● Exercise details:
Reproduce exactly, and nothing but, the lines between the one with "Peugeot (25, 2019)" and the end of the entries, both ends included.

=== Data provided ===

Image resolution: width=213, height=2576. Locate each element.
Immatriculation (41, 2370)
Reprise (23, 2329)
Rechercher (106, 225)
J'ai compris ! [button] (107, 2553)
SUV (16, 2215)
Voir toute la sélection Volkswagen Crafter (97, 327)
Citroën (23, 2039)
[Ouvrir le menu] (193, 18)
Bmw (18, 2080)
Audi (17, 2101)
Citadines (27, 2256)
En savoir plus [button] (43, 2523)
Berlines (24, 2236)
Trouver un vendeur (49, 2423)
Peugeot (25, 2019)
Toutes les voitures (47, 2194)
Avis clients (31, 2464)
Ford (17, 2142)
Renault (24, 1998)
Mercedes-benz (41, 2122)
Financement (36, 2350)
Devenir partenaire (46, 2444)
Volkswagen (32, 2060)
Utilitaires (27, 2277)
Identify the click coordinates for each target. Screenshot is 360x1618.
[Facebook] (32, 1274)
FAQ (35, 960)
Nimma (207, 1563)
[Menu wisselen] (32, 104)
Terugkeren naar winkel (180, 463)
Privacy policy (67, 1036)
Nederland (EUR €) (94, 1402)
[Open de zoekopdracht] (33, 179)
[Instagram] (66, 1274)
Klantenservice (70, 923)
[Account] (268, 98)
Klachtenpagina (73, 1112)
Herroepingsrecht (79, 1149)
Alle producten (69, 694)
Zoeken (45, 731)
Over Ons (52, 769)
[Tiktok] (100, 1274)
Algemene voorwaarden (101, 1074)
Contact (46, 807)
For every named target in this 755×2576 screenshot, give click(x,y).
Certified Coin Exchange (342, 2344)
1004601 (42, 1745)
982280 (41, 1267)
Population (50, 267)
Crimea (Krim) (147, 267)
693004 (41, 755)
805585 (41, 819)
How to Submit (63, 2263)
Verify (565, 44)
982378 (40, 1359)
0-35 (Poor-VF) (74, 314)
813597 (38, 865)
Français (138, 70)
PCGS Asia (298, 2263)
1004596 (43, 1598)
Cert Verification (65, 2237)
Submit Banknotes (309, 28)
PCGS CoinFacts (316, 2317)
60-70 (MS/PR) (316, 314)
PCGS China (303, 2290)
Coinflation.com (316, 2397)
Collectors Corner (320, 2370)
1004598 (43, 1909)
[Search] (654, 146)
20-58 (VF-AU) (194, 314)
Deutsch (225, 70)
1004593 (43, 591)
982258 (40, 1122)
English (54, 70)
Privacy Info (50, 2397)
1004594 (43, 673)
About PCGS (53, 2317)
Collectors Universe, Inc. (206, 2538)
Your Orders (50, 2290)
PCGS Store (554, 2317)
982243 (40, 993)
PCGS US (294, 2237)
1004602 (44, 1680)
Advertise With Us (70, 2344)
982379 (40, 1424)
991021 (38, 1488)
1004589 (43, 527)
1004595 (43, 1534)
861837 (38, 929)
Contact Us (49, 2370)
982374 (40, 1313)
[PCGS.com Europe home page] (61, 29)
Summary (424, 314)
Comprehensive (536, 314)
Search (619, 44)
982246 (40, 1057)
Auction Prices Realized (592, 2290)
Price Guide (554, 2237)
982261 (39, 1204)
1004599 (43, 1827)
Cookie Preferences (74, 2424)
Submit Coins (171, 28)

===

● Solution below:
Peugeot (25, 2019)
Toutes les voitures (47, 2194)
Avis clients (31, 2464)
Ford (17, 2142)
Renault (24, 1998)
Mercedes-benz (41, 2122)
Financement (36, 2350)
Devenir partenaire (46, 2444)
Volkswagen (32, 2060)
Utilitaires (27, 2277)
Identify the click coordinates for each target. Screenshot is 360x1618.
[Facebook] (32, 1274)
FAQ (35, 960)
Nimma (207, 1563)
[Menu wisselen] (32, 104)
Terugkeren naar winkel (180, 463)
Privacy policy (67, 1036)
Nederland (EUR €) (94, 1402)
[Open de zoekopdracht] (33, 179)
[Instagram] (66, 1274)
Klantenservice (70, 923)
[Account] (268, 98)
Klachtenpagina (73, 1112)
Herroepingsrecht (79, 1149)
Alle producten (69, 694)
Zoeken (45, 731)
Over Ons (52, 769)
[Tiktok] (100, 1274)
Algemene voorwaarden (101, 1074)
Contact (46, 807)
For every named target in this 755×2576 screenshot, give click(x,y).
Certified Coin Exchange (342, 2344)
1004601 (42, 1745)
982280 (41, 1267)
Population (50, 267)
Crimea (Krim) (147, 267)
693004 (41, 755)
805585 (41, 819)
How to Submit (63, 2263)
Verify (565, 44)
982378 (40, 1359)
0-35 (Poor-VF) (74, 314)
813597 (38, 865)
Français (138, 70)
PCGS Asia (298, 2263)
1004596 (43, 1598)
Cert Verification (65, 2237)
Submit Banknotes (309, 28)
PCGS CoinFacts (316, 2317)
60-70 (MS/PR) (316, 314)
PCGS China (303, 2290)
Coinflation.com (316, 2397)
Collectors Corner (320, 2370)
1004598 (43, 1909)
[Search] (654, 146)
20-58 (VF-AU) (194, 314)
Deutsch (225, 70)
1004593 (43, 591)
982258 (40, 1122)
English (54, 70)
Privacy Info (50, 2397)
1004594 (43, 673)
About PCGS (53, 2317)
Collectors Universe, Inc. (206, 2538)
Your Orders (50, 2290)
PCGS Store (554, 2317)
982243 (40, 993)
PCGS US (294, 2237)
1004602 (44, 1680)
Advertise With Us (70, 2344)
982379 (40, 1424)
991021 (38, 1488)
1004589 (43, 527)
1004595 (43, 1534)
861837 (38, 929)
Contact Us (49, 2370)
982374 (40, 1313)
[PCGS.com Europe home page] (61, 29)
Summary (424, 314)
Comprehensive (536, 314)
Search (619, 44)
982246 (40, 1057)
Auction Prices Realized (592, 2290)
Price Guide (554, 2237)
982261 (39, 1204)
1004599 (43, 1827)
Cookie Preferences (74, 2424)
Submit Coins (171, 28)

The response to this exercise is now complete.